§ Brano fornito
------------------------

Il nostro esistere consapevole, almeno nella sua traduzione verbale, ci fa cogliere l’altro esistere, all’apparenza muto, eppure dotato di senso.
La poetessa americana Louise Glück ha dedicato un intero libro di liriche al dialogo reale e metafisico fra gli umani e le piante, s’intitola The Wild Iris (1992) ed è stato tradotto in italiano da Massimo Bacigalupo per le edizioni Giano nel 2003.
Louise Glück immagina e descrive un giardino in cui le piante, non meno degli umani, prendono la parola e raccontano la loro esperienza di vita, invocano Dio, gli rimproverano la durezza del creato.
Molti si vergognano a parlare con chi non risponde: la natura, gli animali, Dio; eppure non è sopprimendo questa voce, o tenendone le distanze tramite lo schermo di un antropocentrismo moderno e postumano, che avremo le cose più chiare o la vita più dolce.
Louise Glück ne parla nella poesia Daisies:

Go ahead: say what you’re thinking. The garden
is not the real world. Machines
are the real world. Say frankly what any fool
could read in your face: it makes sense
to avoid us, to resist
nostalgia. It is
not modern enough, the sound the wind makes
stirring a meadow of daisies: the mind
cannot shine following. And the mind
wants to shine, plainly, as
machines shine, and not
grow deep, as, for example, roots. It is very touching,
all the same, to see you cautiously
approaching the meadow’s border in early morning,
when no one could possibly
be watching you. The longer you stand at the edge,
the more nervous you seem. No one wants to hear,
impressions of the natural word: you will be
laughed at again; scorn will be piled on you.

------------------------

§ Dati
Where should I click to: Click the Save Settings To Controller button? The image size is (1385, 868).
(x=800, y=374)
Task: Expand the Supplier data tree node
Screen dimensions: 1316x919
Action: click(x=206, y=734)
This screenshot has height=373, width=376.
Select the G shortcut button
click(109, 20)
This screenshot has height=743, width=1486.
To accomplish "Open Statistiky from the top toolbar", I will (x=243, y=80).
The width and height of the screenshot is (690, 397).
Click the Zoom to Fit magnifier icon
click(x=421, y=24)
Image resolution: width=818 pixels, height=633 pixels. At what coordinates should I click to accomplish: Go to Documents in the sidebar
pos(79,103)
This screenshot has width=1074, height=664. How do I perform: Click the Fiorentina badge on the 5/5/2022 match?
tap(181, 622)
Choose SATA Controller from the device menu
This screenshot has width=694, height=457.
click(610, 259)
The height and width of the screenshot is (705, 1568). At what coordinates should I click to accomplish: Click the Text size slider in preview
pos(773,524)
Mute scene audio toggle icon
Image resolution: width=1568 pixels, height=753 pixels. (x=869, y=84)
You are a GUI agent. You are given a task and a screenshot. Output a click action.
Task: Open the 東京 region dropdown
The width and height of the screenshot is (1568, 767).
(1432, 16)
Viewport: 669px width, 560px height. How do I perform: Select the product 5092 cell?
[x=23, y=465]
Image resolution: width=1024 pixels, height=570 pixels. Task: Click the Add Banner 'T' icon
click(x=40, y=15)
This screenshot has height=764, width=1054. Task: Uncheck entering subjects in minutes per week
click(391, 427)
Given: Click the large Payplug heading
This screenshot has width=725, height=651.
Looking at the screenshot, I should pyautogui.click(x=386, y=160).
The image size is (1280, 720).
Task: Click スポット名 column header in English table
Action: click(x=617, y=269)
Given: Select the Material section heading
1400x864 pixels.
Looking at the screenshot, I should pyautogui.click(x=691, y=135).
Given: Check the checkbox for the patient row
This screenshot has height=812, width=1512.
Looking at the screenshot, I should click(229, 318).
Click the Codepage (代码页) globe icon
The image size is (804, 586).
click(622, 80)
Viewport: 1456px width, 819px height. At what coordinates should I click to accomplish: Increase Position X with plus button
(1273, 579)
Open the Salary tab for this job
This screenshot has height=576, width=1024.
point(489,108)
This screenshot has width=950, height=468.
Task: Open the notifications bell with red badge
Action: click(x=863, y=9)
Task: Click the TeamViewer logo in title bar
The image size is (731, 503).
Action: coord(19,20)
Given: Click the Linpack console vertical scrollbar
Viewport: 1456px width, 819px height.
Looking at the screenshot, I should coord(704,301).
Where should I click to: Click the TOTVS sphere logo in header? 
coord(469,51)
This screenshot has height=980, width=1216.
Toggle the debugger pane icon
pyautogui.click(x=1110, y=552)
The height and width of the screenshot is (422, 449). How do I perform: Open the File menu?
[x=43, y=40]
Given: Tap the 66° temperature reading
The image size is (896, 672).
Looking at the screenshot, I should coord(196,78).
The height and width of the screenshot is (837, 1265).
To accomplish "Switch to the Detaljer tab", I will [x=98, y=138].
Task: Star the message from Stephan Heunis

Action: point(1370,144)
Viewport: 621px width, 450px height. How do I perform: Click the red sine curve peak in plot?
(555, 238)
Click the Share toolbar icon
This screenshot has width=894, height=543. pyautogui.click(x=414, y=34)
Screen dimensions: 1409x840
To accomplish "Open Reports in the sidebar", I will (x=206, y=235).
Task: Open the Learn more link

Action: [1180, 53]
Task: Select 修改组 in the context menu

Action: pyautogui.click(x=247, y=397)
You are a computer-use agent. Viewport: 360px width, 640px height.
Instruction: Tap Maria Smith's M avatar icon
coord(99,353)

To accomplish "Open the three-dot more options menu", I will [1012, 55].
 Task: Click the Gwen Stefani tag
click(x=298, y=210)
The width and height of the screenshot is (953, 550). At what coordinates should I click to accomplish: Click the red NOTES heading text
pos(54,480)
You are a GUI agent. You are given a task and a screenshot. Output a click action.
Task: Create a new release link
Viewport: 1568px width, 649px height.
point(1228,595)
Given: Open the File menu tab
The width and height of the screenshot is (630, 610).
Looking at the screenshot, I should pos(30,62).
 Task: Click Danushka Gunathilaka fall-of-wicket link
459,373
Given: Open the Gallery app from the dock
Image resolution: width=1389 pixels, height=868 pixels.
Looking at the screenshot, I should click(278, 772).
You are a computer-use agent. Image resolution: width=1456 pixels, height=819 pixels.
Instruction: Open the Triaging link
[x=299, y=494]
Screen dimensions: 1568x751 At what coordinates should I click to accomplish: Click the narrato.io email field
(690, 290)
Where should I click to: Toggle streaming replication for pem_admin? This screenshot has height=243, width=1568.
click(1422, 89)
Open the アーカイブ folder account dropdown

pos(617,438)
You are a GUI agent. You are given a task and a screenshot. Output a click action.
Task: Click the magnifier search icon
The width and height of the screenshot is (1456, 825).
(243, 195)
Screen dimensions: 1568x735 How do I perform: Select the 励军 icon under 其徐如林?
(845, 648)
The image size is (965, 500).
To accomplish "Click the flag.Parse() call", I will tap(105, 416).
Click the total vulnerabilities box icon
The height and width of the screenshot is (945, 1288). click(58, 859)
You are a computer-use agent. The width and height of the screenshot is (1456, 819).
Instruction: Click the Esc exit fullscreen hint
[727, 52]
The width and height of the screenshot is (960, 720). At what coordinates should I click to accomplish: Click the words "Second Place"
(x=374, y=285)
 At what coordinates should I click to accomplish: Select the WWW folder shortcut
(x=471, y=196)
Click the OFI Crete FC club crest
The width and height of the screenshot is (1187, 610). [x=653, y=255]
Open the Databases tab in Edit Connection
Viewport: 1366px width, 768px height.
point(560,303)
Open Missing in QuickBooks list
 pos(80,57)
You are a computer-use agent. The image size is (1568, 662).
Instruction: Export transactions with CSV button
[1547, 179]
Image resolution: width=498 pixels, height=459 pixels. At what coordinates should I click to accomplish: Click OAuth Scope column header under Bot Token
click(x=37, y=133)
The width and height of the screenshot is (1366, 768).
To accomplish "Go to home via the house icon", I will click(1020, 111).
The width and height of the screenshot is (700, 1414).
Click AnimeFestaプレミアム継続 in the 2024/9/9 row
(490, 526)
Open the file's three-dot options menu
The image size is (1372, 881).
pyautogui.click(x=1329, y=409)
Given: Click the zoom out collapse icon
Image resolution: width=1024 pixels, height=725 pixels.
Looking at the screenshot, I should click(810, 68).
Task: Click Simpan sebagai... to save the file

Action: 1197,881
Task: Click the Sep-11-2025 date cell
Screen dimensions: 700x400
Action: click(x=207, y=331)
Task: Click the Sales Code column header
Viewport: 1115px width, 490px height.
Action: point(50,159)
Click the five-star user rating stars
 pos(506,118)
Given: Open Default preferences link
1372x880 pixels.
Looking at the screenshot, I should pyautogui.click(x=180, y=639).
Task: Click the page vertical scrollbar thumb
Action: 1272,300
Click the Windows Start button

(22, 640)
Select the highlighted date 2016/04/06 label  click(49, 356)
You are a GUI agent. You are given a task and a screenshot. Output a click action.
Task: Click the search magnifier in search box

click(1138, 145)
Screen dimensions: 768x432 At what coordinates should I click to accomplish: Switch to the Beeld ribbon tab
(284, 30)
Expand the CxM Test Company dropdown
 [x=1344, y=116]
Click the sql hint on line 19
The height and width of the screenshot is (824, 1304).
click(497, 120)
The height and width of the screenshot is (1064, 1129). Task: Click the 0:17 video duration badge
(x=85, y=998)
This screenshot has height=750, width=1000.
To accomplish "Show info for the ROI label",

------------------------

§ Consegna
Ricopia senza modifiche la parte del brano fornito che comincia con "Molti si vergognano" e termina con "vita più dolce.".

§ Soluzione
Molti si vergognano a parlare con chi non risponde: la natura, gli animali, Dio; eppure non è sopprimendo questa voce, o tenendone le distanze tramite lo schermo di un antropocentrismo moderno e postumano, che avremo le cose più chiare o la vita più dolce.